What does this mean to marketers and compliance professionals at companies making calls to consumers?

To avoid a TCPA suit, you must ensure ahead of dialing that you have prior express written consent on a clear and conspicuous disclosure. It doesn’t really matter if it’s a serial plaintiff or a one time incident. If you handle dialing consumers with the right compliance process then you are only dialing or texting the consumers who have provided the correct proper consent and have the confidence you need because you’ve taken all the right steps ahead of dialing them.

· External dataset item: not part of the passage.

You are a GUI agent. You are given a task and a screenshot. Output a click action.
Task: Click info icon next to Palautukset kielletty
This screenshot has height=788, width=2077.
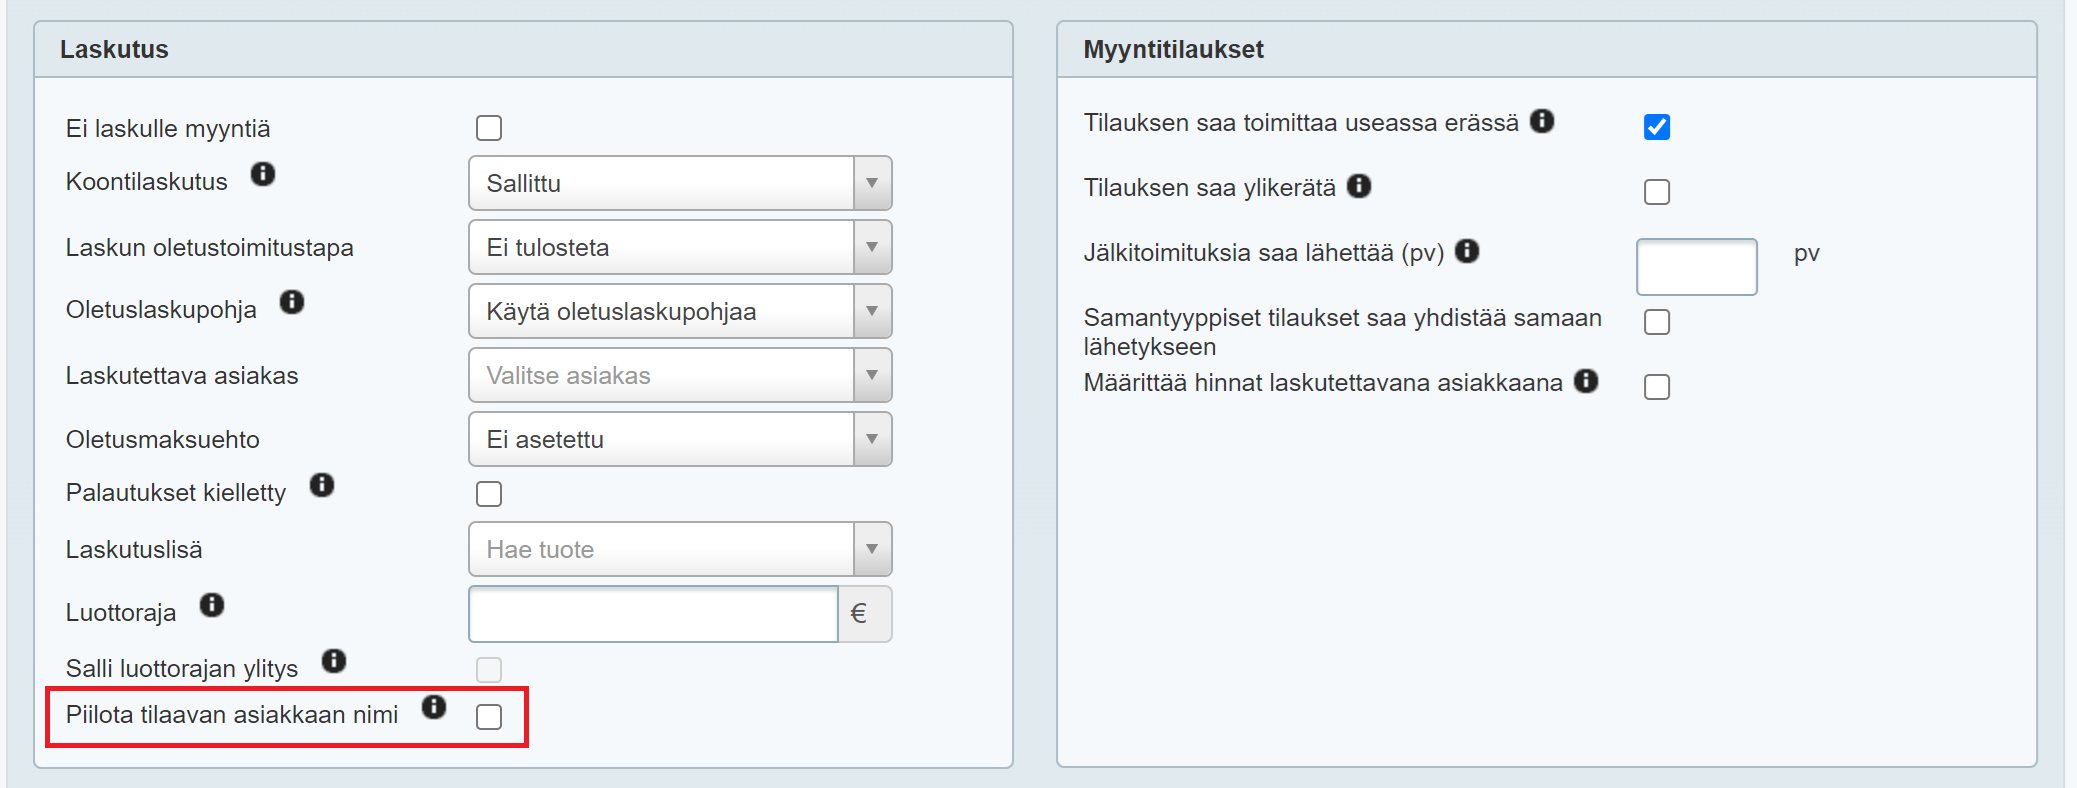click(322, 485)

Unlike what we have always been taught about the U.S. justice system, when it comes to the TCPA, you don’t really seem to be innocent until proven guilty. Rather, if you do end up getting targeted, the burden is on you to prove that you are not violating the TCPA by providing persuasive evidence that you had express written consent. You need a compelling way to show that the plaintiff using any of the phone numbers she entered, no matter with which of the 35 it was, provided consent to be called.

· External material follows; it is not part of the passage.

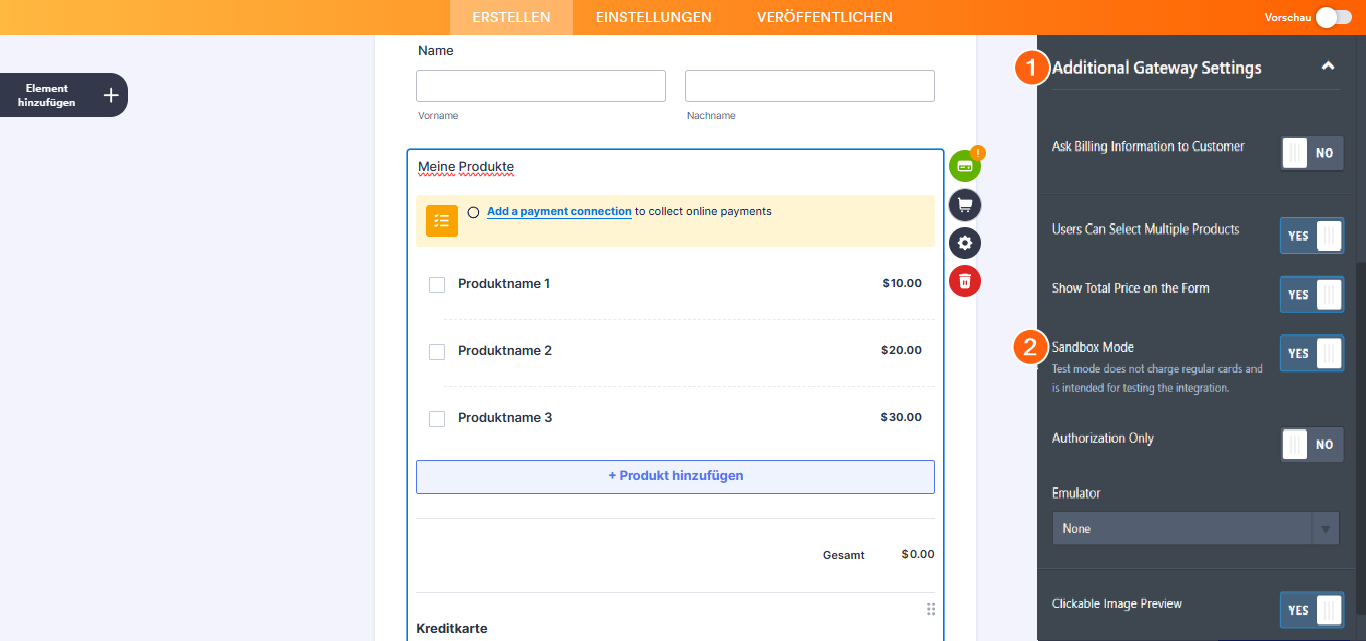Enable Ask Billing Information to Customer

click(1311, 152)
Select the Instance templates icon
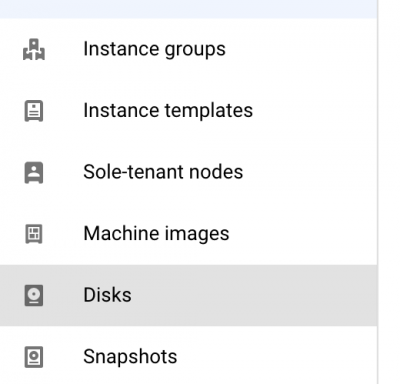Image resolution: width=400 pixels, height=384 pixels. click(x=34, y=111)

Does the Spokeo ruling mean that companies are now safe from these serial plaintiffs?

Wells Fargo was fortunate that the judge in Ms. Stoops’ case based his decision on the recent Spokeo case, though, companies cannot rely on all judges to interpret the TCPA in the same way. In fact, one of my colleagues recently wrote a blog about the largest TCPA case to date, against Caribbean Cruise Lines, which tried to use the Spokeo case to their advantage and was not successful.

Even though Wells Fargo won against Ms. Stoops, the company still had to go to court and pay the legal fees associated with the case. They may have been able to avoid having to go to court if they had had a reliable solution in place to be certain that the consumers they were dialing had provided express written consent to be called. And they could have avoided even having to step foot in court if they’d had persuasive evidence to provide to Ms. Stoops’ attorney to get the case dropped immediately.

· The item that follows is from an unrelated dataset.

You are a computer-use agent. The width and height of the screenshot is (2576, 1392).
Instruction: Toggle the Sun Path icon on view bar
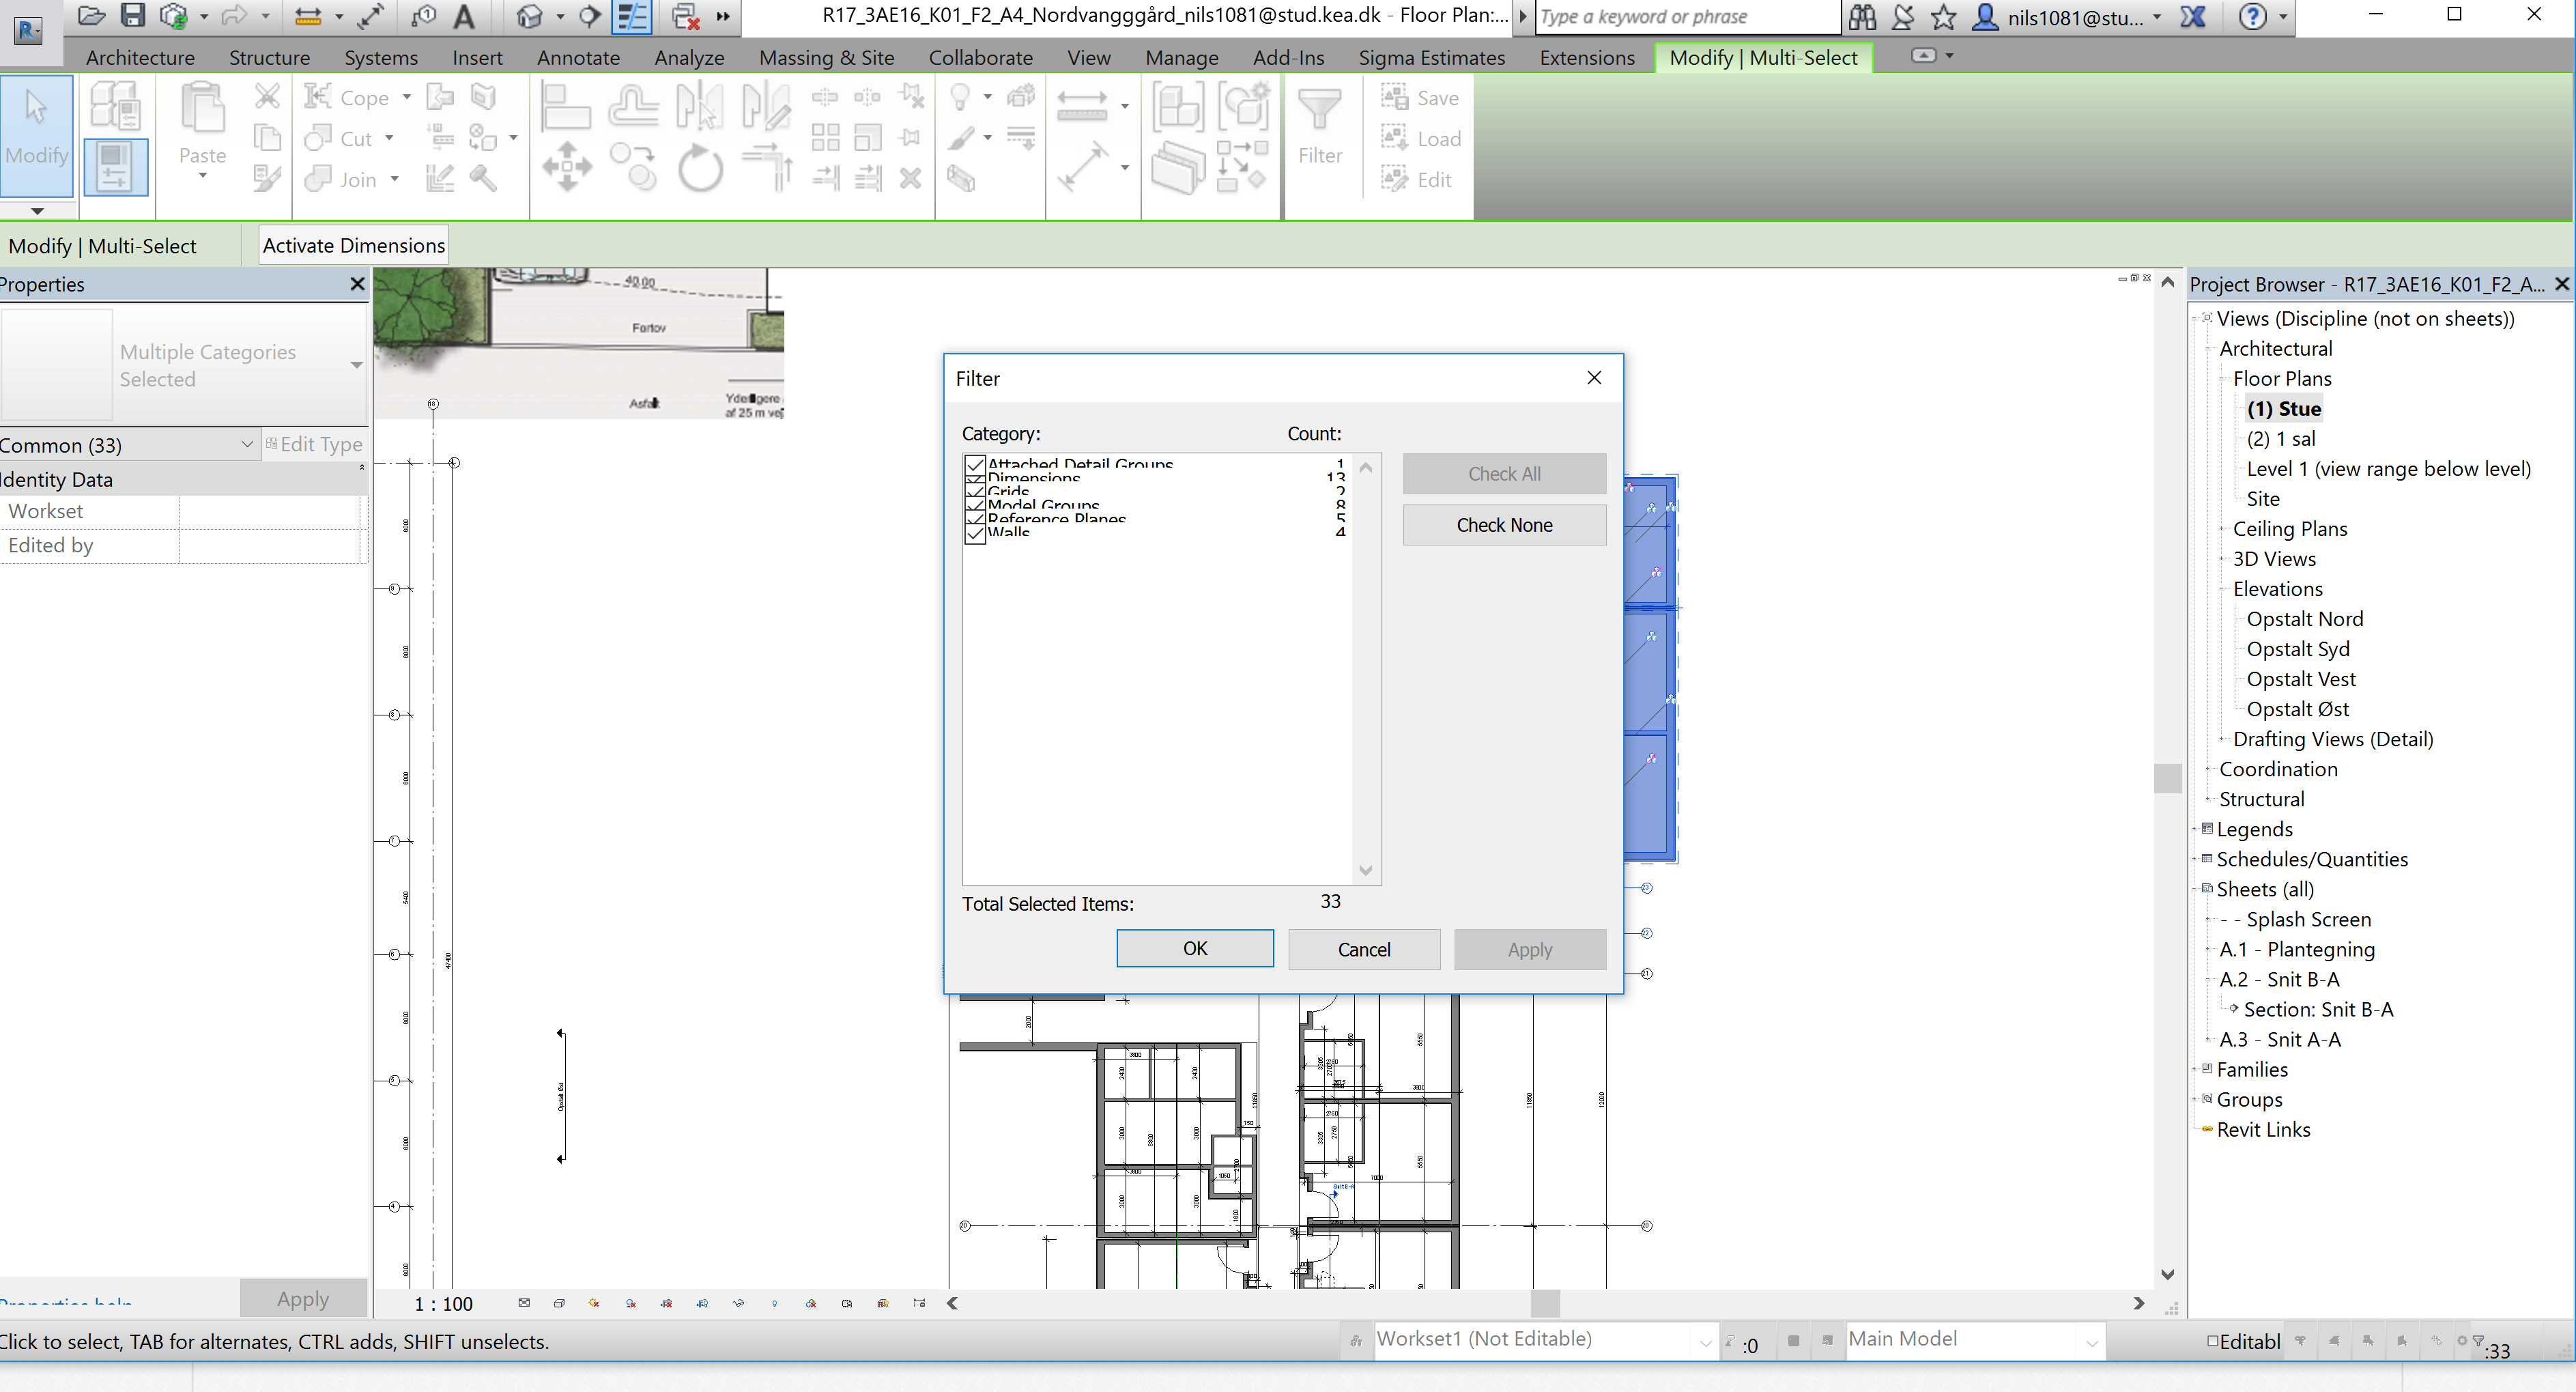(594, 1303)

Regardless of the legal outcome, the damage to the company’s reputation has been done. Wells Fargo’s brand is now tarnished by being associated with a TCPA claim and the damage to the reputation of a business can be far more harmful than any monetary cost.

Companies are challenged to know exactly what steps they need to take to prevent a TCPA lawsuit and how a judge will interpret it. Businesses need a clear path to get all the information needed and documented ahead of time for as long as it is needed. Because it could be open to interpretation by a judge at some point, it’s crucial that you can undeniably prove you have followed all the best practices.